Empowering Decision-Makers to Discharge Their Duties
We train executives to make better decisions on behalf of others – no leadership theory, but the practical skills of accountable, evidence-base decision-making in real institutional settings
Our programmes are built around the challenges participants are already facing. They leave with frameworks they can use immediately, adapted their own context and sector.
When you make decisions on behalf of others – as a minister, director, judge or official – you carry legal duties that most people in authority were never explicitly taught.
This course covers what those duties are, who they are owed to and what it means in practice to put the interests of the people you serve above your own. Participants leave with a clear framework for decision-making that is accountable, transparent and legally sound.
Good governance starts with the person making the decision. This course asks a simple but demanding question: what do you stand for, and does how you lead reflect it?
Working through real ethical dilemmas, participants examine their own values, develop habits of honest decision-making and learn to build institutional cultures where people feel safe to raise concerns and expect to be treated fairly.
Most decisions made by people in authority can be challenged – legally, publicly or both.
This course focuses on how to get decisions right the first time: understanding the rules of procedural fairness, knowing the grounds on which decisions are overturned and building internal processes that catch problems before they become disputes. The goal is fewer costly mistakes and greater public trust.
Conflict handled late is expensive – in time, money and relationships. This course gives participants the skills to recognise tension early, de-escalate it and resolve disputes without litigation.

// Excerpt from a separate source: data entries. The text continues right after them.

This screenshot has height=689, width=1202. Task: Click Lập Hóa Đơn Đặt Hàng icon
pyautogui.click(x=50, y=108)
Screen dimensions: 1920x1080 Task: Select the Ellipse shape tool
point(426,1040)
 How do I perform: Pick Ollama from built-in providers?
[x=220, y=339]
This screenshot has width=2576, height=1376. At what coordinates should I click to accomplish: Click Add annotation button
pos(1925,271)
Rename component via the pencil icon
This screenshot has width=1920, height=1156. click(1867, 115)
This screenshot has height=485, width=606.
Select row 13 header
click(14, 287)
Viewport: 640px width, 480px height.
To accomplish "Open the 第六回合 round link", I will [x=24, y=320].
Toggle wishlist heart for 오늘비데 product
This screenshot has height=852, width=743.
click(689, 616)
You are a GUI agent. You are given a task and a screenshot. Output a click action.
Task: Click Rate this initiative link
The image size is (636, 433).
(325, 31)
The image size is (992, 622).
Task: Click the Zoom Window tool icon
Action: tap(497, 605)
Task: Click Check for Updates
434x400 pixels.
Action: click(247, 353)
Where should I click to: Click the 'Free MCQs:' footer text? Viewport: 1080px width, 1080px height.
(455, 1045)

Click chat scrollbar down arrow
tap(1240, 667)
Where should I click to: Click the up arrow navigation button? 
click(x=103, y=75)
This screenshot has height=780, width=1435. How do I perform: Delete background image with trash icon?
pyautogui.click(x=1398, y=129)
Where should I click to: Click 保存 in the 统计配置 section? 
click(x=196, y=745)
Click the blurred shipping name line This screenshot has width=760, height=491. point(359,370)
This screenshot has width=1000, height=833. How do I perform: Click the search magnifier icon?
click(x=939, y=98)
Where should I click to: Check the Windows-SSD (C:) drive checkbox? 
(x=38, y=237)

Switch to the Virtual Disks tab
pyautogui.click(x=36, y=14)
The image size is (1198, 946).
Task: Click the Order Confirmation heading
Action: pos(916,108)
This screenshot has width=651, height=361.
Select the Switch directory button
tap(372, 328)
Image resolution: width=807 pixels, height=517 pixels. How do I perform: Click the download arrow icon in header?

Drawing on mediation, negotiation and arbitration frameworks, it is practical and hands-on, built around the kinds of conflicts participants are already managing in their own institutions.
When those in authority bend rules to suit themselves, it is ordinary people who pay the price. This course examines what the rule of law actually demands of decision-makers – not as an abstract principle, but as a daily discipline.
Participants explore how laws and institutions can be used to protect people rather than power, what happens to governance when legal safeguards are eroded and how to make decisions that hold up to scrutiny – even under pressure.
Nigerian government officials and Automobile Industry leaders trained on Governing Effectively: Oversight, Accountability and Decision-Making in Practice.
Alternate Dispute Resolution (ADR) training.
HR officials trained on ethics and governance.
Director Generals & Principal Secretaries on Personal Ethics, Administrative Justice & Fiduciary Leadership.
Leaders trained on Personal Ethics.
Transformer programme on Personal Ethics.
Making Governance Risks Visible to Everyone
When the true cost of bad decisions takes years to become evident, it is difficult to course correct in
real time.
We are building practical tools that analyse consequences of day-to-day decisions based on past experience to make true costs known at the point of decision.
Governance sounds like a topic for experts. It isn’t. Every time a hospital runs out of medicine, a court case drags on for years, a public contract goes to the wrong person or a community is left behind by a decision made far away – that is governance issue. It affects everyone.
Our podcast puts those decisions under the microscope. We talk to the people who made them, challenged them or lived with their consequences. No jargon, no abstractions – just honest conversations about how power is exercised and what happens when it isn’t exercised well.